Text ::
· · · · ·

So: as I said before, what you are getting at is that we obtain a compatible family of plots, one for each $D_i$, by taking a single plot $\phi \in X(D)$ on $D$ and pulling it to each $D_i$ by setting $\phi_i := X(f_i)(\phi)$.

clear?

Then here the punchline: we say that $X$ is a sheaf if every compatible family of plots on the $D_i$ arises from pulling back a plot on $D$ this way.

• CommentRowNumber69.
• CommentAuthorEric
• CommentTimeMay 12th 2010

But you read ahead! That is Definition 15! :)

I’m not clear on what compatible means yet (Definition 14) :)

So $X(g)$ is a function from the set $X(D_i)$ to the set $X(C)$. So far, we only know a “plot” $\phi_i$ is an element of the set $X(D_i)$. We don’t know that $\phi_i$ itself is a map yet. Or do we?

From the commuting diagram, we know that for any $\phi\in X(D)$ that

$X(g)\circ X(f_i)(\phi) = X(h)\circ X(f_j)(\phi).$

This is true merely from the fact that $X$ is a contravariant functor and

$f_i\circ g = f_j\circ h.$

Compatibility means

$X(g)(\phi_i) = X(h)(\phi_j).$

So in terms of permutation distance we are now even closer :)

But just because

$X(g)\circ X(f_i)(\phi) = X(h)\circ X(f_j)(\phi)$

and

$X(g)(\phi_i) = X(h)(\phi_j),$

it doesn’t necessarily mean that

$\phi_i = X(f_i)(\phi)$

because there could be some cancellable function thrown in there. So the sheaf condition says there is no cancellable function thrown in there and the relation holds on the nose. Is that right?

• CommentRowNumber70.
• CommentAuthorUrs
• CommentTimeMay 12th 2010
• (edited May 12th 2010)

Ah. You write

I’m not clear on what compatible means yet (Definition 14) :)

But a few lines below you write

Compatibiliyt means $X(g)(\phi_i) = X(h)(\phi_j)$.

So there! (… if we demand this for all commuting diagrams as shown ).

So a collection of elements $\{ \phi_i \in X(D_i) | i \in I\}$ is a compatible family, if for all commuting diagrams under discussion, this relation holds. Period.

Not sure, you say you are mixed up abbout something, but it is hard for me to tell about what. You say

We don’t know that $\phi_i$ itself is a map yet.

· · · · ·

Record set ::
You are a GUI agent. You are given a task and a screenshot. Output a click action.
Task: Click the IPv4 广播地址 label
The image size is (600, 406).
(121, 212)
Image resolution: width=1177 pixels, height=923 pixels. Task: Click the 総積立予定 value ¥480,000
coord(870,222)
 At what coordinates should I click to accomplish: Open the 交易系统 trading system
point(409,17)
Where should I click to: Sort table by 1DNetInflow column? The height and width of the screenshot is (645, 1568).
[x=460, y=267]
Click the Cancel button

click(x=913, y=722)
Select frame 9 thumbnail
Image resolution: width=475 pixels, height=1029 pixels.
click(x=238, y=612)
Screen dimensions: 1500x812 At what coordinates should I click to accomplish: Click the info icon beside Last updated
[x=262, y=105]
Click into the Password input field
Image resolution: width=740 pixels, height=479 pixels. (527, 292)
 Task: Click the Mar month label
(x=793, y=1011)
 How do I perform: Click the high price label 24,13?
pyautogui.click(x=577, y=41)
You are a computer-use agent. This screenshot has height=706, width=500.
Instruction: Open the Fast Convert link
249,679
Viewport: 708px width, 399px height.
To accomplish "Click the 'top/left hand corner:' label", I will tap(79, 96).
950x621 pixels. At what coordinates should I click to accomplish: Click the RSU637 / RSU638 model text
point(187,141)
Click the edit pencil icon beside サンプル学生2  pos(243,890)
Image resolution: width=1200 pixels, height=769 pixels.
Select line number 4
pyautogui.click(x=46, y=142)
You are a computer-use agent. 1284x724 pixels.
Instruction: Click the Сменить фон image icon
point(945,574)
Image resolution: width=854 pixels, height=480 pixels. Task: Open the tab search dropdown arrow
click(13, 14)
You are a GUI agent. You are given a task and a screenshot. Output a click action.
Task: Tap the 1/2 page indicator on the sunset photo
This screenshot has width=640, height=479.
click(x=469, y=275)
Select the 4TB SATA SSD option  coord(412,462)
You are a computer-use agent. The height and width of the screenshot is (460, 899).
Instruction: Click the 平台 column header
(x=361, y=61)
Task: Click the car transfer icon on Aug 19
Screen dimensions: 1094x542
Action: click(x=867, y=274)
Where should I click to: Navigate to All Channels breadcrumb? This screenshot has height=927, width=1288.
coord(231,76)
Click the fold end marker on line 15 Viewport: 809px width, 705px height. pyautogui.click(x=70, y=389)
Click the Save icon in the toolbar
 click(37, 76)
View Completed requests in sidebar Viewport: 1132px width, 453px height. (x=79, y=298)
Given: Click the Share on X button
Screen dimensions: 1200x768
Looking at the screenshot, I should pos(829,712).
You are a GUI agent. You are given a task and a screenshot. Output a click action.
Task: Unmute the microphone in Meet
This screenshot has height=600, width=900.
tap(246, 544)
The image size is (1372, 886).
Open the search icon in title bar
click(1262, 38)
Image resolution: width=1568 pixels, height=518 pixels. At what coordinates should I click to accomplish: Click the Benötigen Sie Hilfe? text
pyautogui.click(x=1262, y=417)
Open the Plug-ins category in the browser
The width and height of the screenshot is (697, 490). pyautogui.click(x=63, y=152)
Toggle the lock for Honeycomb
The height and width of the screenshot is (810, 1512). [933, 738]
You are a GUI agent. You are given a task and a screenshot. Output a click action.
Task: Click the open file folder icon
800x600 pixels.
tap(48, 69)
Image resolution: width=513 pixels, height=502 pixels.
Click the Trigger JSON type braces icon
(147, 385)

· · · · ·

Exercise instructions ::
**a.** Please edit the entries from the first line through the line containing "click(x=913, y=722)", replacing "Cancel button" with "Close button" and leaving everything else unchanged.
**b.** Pick up the thread on sheaves and compatible families after its last sentence and continue it.

Task results ::
**a.**
You are a GUI agent. You are given a task and a screenshot. Output a click action.
Task: Click the IPv4 广播地址 label
The image size is (600, 406).
(121, 212)
Image resolution: width=1177 pixels, height=923 pixels. Task: Click the 総積立予定 value ¥480,000
coord(870,222)
 At what coordinates should I click to accomplish: Open the 交易系统 trading system
point(409,17)
Where should I click to: Sort table by 1DNetInflow column? The height and width of the screenshot is (645, 1568).
[x=460, y=267]
Click the Close button

click(x=913, y=722)

**b.**
That sentence does not quite make sense to me. By decree, $\phi_i$ is some element in the set $X(D_i)$.

Let’s see if we can agree up to this point – definition of a compatible family of plots. When we have this saved, I’ll try to say something about your “cancellable functions” (hoping that then it won’t be necessary anymore ;-)

• CommentRowNumber71.
• CommentAuthorTodd_Trimble
• CommentTimeMay 12th 2010

I have to ask: Eric, are you comfortable with the notion of sheaf on a topological space? Because from a pedagogical standpoint, that seems to be the most reasonable place to start. The general notion of sheaf on a site won’t be all that meaningful unless this more vanilla notion of sheaf is familiar and comfortable.

• CommentRowNumber72.
• CommentAuthorUrs
• CommentTimeMay 12th 2010
• (edited May 12th 2010)

I have this feeling that sheaves on topological spaces are an unnecessary distraction here. But maybe I am wrong.

• CommentRowNumber73.
• CommentAuthorTodd_Trimble
• CommentTimeMay 12th 2010

Whether it’s a distraction would depend on who’s learning it. The more I observe Eric’s style, the more I think he’s a very visual concrete learner and that abstract formulations are not the best first approach to take in his case. Witness the discussion about opposite of a category. (Eric, hope you don’t mind this, or speaking of you in third person.)

• CommentRowNumber74.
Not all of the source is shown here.